EXERCISE: In the listing below, how many lines contain the string "question"? Reply with the number alone.

PROVIDED ENTRIES:
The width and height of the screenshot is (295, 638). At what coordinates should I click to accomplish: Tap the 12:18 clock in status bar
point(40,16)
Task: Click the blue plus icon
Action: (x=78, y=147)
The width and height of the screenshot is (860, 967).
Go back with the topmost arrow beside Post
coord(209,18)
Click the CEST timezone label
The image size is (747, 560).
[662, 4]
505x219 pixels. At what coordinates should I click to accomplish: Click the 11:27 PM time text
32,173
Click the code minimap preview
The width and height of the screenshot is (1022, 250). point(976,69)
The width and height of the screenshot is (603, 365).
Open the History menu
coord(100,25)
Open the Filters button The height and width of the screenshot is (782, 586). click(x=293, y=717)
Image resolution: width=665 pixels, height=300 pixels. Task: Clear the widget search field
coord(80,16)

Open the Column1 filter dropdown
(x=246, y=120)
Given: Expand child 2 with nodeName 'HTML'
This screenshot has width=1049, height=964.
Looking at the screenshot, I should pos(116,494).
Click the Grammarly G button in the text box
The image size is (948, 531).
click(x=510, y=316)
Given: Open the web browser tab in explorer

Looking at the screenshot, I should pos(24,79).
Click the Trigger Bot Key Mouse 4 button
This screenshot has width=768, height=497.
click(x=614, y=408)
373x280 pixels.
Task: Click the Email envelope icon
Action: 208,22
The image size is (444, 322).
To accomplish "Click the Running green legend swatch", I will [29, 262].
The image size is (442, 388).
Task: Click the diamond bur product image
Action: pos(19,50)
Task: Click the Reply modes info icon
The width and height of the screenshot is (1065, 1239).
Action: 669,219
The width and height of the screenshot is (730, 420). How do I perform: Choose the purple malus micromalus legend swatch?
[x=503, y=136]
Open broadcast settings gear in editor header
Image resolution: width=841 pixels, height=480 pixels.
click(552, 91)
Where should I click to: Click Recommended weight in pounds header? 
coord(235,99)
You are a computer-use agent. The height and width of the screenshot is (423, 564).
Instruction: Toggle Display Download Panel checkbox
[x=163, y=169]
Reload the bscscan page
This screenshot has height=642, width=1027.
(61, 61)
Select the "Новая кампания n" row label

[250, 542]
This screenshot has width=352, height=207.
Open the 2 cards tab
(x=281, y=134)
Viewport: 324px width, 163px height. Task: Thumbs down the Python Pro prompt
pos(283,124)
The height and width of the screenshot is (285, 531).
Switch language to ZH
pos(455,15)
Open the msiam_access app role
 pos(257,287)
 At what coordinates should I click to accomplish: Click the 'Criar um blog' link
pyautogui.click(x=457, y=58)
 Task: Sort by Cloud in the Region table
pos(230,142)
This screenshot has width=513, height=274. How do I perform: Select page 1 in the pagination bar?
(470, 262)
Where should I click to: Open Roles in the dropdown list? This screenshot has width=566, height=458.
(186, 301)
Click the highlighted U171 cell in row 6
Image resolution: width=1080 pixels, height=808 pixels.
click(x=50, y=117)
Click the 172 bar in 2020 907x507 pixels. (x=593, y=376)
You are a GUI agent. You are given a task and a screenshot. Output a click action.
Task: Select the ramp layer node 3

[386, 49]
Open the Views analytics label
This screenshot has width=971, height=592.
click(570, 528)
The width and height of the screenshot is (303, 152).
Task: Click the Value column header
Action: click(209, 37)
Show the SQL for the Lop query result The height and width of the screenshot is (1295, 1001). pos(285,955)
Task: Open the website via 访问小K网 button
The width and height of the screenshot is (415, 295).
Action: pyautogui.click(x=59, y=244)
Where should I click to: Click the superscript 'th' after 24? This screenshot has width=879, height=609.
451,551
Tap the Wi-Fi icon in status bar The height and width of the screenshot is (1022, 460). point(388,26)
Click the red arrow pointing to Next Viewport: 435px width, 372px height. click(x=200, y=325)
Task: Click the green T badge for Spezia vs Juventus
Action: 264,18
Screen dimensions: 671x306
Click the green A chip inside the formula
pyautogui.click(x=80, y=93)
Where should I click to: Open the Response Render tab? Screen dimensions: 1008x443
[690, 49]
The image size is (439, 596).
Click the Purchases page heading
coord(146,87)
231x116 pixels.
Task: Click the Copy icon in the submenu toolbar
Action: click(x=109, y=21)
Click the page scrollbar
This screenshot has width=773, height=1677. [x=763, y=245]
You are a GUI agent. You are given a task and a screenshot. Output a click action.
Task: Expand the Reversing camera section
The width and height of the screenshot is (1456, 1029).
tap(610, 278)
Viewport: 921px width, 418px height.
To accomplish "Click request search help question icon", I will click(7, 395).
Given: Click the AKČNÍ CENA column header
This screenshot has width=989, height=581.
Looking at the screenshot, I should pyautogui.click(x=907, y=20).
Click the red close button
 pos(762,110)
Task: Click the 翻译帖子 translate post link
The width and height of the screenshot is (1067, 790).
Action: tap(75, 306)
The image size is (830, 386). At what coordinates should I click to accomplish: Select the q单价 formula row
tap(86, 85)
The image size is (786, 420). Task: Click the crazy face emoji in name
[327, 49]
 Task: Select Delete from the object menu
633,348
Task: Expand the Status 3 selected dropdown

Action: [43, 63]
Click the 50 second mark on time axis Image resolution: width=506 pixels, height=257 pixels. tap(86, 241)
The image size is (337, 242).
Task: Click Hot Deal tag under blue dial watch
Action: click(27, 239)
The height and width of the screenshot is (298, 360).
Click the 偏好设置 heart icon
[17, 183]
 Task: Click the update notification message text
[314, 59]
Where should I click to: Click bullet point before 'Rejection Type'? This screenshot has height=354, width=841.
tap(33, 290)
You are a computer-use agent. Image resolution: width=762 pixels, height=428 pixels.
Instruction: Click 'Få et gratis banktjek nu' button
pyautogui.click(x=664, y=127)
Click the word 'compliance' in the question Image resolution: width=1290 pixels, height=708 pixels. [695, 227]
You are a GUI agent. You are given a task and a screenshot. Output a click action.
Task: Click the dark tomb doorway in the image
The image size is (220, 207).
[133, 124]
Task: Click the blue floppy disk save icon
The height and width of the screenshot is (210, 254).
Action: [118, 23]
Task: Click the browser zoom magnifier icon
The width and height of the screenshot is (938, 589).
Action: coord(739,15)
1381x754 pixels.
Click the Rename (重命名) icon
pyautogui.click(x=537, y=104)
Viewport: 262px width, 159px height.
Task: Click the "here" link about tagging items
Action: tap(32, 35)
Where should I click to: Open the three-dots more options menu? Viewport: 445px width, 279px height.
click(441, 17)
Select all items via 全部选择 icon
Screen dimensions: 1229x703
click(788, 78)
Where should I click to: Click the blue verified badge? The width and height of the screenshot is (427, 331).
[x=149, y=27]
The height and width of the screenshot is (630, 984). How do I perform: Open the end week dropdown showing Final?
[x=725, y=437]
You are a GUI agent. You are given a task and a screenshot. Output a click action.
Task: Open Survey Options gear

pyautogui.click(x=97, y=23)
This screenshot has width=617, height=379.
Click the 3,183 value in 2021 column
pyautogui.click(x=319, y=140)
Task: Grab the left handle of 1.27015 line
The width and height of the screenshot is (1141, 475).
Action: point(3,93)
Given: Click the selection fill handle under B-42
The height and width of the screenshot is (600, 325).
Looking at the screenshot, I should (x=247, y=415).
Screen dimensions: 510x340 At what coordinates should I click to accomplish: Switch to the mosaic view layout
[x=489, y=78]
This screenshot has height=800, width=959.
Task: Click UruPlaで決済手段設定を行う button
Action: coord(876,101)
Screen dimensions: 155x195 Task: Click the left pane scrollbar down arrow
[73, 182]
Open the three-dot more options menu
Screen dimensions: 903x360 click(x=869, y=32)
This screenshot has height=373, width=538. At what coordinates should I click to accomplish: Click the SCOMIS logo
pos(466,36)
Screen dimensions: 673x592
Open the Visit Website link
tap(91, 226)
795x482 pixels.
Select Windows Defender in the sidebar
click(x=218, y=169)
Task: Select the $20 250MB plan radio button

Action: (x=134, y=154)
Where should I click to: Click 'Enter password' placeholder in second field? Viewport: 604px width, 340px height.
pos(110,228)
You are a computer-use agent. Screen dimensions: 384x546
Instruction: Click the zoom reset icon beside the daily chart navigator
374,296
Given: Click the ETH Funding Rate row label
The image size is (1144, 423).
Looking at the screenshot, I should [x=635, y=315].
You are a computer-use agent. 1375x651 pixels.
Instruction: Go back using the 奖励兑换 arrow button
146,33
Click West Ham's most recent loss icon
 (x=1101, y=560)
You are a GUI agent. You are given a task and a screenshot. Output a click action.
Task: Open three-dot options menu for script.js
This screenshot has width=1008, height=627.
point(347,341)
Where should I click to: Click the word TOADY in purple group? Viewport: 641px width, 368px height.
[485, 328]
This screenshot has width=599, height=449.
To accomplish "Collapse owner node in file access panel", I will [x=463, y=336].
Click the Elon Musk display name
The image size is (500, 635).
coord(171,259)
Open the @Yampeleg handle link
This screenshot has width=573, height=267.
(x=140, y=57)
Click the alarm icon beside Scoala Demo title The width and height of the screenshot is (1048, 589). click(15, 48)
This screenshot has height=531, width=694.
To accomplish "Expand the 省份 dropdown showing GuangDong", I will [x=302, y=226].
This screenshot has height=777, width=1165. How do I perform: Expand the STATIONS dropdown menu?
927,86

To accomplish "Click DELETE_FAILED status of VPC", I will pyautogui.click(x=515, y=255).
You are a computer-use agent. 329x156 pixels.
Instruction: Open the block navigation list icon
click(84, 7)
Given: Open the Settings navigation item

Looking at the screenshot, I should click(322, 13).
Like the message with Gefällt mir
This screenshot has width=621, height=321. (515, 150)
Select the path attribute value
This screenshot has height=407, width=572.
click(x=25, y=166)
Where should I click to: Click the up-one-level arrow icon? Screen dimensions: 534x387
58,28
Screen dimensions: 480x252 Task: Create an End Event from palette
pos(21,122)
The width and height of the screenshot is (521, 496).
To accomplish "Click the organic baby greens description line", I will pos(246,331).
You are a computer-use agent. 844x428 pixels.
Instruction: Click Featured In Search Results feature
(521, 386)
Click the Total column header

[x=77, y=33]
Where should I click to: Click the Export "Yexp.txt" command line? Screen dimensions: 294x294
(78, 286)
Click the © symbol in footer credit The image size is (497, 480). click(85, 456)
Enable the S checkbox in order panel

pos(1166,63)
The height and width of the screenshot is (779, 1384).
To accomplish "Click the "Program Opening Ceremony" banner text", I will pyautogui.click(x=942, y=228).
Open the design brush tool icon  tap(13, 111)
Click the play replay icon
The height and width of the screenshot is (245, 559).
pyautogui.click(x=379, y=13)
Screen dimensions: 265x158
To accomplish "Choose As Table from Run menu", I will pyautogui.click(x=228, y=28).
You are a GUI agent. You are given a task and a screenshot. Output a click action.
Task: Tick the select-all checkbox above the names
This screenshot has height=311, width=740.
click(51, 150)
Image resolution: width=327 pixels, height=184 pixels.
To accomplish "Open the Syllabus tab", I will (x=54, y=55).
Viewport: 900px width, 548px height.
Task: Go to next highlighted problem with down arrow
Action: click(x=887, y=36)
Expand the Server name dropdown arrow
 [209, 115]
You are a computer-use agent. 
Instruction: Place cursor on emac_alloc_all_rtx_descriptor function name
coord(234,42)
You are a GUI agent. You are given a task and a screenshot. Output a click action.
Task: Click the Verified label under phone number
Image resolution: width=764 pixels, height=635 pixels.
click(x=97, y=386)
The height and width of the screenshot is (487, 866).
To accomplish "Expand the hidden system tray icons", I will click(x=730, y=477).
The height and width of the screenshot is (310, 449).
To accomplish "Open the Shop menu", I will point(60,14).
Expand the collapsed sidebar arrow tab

PROBLEM SOLUTION: 2